Russian Pictures
Russian Pictures
Street Scene in Winter
Auction Closed
December 1, 03:47 PM GMT
Estimate
400,000 - 600,000 GBP
Lot Details
Description
Mikhail Fedorovich Larionov
1881 - 1964
Street Scene in Winter
signed in Cyrillic l.r.
oil on canvas
Canvas: 51 by 89cm, 20 by 35in.
Framed: 75.5 by 114cm, 29¾ by 44¾in.
Larionov spent the summers of the early 1900s in Crimea or at his grandparents’ home in Tiraspol and the winters in Moscow where he painted scenes of life, often young women or prostitutes, directly observed in the streets. In these early street scenes, including the present one, the influence of Toulouse Lautrec and Degas is evident in the figures of the young women with their wide-brimmed hats. Larionov first visited Paris in 1906 with Bakst and Goncharova where he exhibited at the Salon d’Automne exhibition organised by Diaghilev but the work of the French ‘painters of modern life’ would have been familiar to him from an exhibition of French painting held by the Society for the Encouragement of the Arts in St Petersburg in 1900 as well as from private collections in Moscow.

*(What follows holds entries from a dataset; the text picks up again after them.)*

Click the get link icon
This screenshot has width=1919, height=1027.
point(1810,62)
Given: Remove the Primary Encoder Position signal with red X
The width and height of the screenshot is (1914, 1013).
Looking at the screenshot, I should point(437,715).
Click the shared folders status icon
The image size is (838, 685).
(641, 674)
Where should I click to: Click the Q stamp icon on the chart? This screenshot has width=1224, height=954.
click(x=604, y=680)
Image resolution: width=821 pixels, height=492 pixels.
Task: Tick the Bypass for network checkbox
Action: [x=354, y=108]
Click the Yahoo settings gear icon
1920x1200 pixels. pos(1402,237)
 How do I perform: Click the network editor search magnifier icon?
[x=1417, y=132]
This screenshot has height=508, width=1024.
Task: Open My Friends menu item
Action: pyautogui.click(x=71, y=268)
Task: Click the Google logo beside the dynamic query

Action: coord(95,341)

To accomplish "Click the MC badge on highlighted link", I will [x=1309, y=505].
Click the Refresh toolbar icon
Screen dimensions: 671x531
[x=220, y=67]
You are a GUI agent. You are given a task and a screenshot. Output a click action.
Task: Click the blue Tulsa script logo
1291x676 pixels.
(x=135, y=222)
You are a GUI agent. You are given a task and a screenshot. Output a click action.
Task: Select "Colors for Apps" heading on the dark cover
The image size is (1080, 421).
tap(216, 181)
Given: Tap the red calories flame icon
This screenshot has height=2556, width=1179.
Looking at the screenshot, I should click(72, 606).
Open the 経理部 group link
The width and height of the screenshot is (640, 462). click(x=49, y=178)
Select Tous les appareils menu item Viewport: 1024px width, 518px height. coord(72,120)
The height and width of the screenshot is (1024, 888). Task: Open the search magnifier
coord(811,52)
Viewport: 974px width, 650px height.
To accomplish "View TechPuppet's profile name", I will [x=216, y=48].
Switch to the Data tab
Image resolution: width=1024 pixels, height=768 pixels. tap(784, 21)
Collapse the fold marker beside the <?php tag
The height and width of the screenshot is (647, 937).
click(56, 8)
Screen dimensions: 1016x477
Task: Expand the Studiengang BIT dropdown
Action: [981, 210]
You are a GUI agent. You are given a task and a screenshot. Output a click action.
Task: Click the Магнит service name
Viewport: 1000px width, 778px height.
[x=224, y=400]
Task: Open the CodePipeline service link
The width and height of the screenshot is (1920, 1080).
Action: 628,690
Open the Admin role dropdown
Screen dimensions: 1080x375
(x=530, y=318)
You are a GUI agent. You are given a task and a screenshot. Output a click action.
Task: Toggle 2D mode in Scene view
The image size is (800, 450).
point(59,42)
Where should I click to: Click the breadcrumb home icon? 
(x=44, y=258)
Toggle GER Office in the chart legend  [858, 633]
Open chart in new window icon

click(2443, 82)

Although the figures of the women in the window of the hairdressers in Street Scene in Winter are clearly influenced by French painting, the scene is instantly Russified with the addition of snow, the sleigh and the traditional Russian archetype of the coachman. Their treatment however is entirely typical of Neo-primitivism, the new distinctly Russian movement pioneered by Larionov and Goncharova that had its roots in Russian folk culture and rejected the European fine-art tradition taught in the art schools. The horizontal emphasis of the composition and the floating, frieze-like figures which have much in common with Goncharova’s Nuit d’hiver (lot 97) are influenced by the flattened forms of icon-painting and folk lubki. The incorporation of text into the pictorial space in the form of the sign for the hairdressers, is significant and most likely one of the earliest examples of this technique in his paintings. It prefigures the Provincial Dandy and Provincial Coquette and Walk in a Provincial Town as well as the celebrated Barber series from the end of that decade. Larionov was the first Russian artist of his generation to recognise the artistic virtues of traditional ‘naïve’ shop signs painted by unnamed sign painters that were so familiar to him from the provincial streets of the Tiraspol of his childhood. The significance of the sign is in the immortalising of a disappearing art form which, because of its technique being far less determined by training, professional norms and ideology successfully encapsulated the aims of Neo-primitivism.